**TEXT PASSAGE**.
######
The exploratory Swamp Game: Eat Me, installed in the center of the Postscript of Silence exhibition at McaM in Shanghai, invites the public to experience the changes in perspective unfolding in a trembling swamp. The exhibition s curated by Iris Long and Sam Shiyi Qian.
Originally commissioned by ZKM for Critical Zones – Observatories for Earthly Politics, curated by Peter Weibel and Bruno Latour with Martin Guinard, the Swamp Game was exhibited as an online exploratory experience and later as video projection and LED screen installation.
Swamp Game: Eat Me allows audience to embody different species by floating into swampian creatures: plants, insects, birds, amphibians, fungi, bacteria, or algae and discover the main rule of cannibal metaphysics: to become the other, one has to be eaten. The swamp world is uncertain and navigation here is by gut feeling. Players should abandon the human desire for individuality, productivity, and competition to allow for other ways of knowing and sensing the world. The ambient soundtrack attunes players to a metamorphic world of chimeric shapes and saturated colors, where body, scale, and pace of movement shift as the perspective changes.
More: on the Swamp Game: Eat Me
Concept: Nomeda & Gediminas Urbonas in collaboration with Nikola Bojić, Kristupas Sabolius, and Indrė Umbrasaitė (MIT Climate Visions), Development & User Experience: ungroup.group and Siamend Darwesh, Web design: Serge Rompza (NODE Berlin Oslo), Sound: Jan St. Werner (Mouse on Mars), Installation support: Vinzenz Aubry, Haozheng Feng, research in collaboration with scientists Vesta Aleknavičiūtė (Vytautas Magnus University, Kaunas), Jūratė Sendžikaitė (Nature Research Centre, Institute of Botany, Lithuania).
######
**EXTRACTED RECORDS**.
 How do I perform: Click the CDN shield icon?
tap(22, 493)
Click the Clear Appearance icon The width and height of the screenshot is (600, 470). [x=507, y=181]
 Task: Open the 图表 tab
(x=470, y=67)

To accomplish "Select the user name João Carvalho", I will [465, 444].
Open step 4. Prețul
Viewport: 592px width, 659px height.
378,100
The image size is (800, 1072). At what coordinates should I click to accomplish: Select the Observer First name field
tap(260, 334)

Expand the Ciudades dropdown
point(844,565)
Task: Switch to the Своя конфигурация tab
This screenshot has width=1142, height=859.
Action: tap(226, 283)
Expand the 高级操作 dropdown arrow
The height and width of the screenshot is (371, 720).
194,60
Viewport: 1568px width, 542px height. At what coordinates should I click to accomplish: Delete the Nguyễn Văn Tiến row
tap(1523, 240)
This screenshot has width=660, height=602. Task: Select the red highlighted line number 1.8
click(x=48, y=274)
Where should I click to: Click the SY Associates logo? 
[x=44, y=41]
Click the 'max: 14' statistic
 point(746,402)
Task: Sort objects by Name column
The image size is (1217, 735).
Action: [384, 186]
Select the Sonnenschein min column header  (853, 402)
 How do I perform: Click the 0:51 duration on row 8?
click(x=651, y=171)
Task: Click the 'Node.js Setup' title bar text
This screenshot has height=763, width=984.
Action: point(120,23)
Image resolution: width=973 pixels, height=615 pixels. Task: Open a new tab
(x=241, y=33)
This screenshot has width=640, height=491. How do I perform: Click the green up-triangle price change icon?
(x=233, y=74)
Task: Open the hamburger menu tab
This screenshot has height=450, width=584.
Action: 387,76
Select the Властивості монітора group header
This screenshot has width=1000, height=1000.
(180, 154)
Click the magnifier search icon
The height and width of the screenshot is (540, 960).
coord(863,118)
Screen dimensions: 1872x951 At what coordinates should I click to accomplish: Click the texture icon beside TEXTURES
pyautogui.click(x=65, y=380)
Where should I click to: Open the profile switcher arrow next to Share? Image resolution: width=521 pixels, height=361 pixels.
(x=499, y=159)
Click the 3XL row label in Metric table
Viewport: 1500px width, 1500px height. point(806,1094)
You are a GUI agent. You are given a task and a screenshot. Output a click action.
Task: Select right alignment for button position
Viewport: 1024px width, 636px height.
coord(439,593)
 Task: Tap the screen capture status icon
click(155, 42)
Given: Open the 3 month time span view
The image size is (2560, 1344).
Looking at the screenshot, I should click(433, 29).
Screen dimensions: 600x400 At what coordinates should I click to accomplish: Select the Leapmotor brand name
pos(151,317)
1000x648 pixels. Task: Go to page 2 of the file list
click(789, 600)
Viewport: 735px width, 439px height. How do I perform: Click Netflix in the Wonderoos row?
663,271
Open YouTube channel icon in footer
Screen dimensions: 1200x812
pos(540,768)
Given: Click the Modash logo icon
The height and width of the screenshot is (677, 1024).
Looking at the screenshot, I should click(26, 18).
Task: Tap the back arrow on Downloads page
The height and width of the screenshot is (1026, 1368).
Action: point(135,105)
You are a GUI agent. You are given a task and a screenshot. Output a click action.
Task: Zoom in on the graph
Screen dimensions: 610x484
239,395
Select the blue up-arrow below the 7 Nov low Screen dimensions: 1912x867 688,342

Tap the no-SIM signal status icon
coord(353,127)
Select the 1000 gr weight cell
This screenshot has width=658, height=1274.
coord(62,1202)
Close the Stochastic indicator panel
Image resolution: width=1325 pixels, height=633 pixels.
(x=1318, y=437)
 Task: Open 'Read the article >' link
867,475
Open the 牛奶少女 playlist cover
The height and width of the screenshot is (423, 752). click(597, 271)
######
**WORK INSTRUCTION A**. According to the Swamp Game text, who originally commissioned the Swamp Game?
**WORK INSTRUCTION B**. Reproduce the part of the Swamp Game text starting with "More: on the" and going on through "of Botany, Lithuania).".
The records were taken from a separate source and have no connection to the Swamp Game text.

**ANSWER A**. ZKM, for Critical Zones – Observatories for Earthly Politics.

**ANSWER B**.
More: on the Swamp Game: Eat Me
Concept: Nomeda & Gediminas Urbonas in collaboration with Nikola Bojić, Kristupas Sabolius, and Indrė Umbrasaitė (MIT Climate Visions), Development & User Experience: ungroup.group and Siamend Darwesh, Web design: Serge Rompza (NODE Berlin Oslo), Sound: Jan St. Werner (Mouse on Mars), Installation support: Vinzenz Aubry, Haozheng Feng, research in collaboration with scientists Vesta Aleknavičiūtė (Vytautas Magnus University, Kaunas), Jūratė Sendžikaitė (Nature Research Centre, Institute of Botany, Lithuania).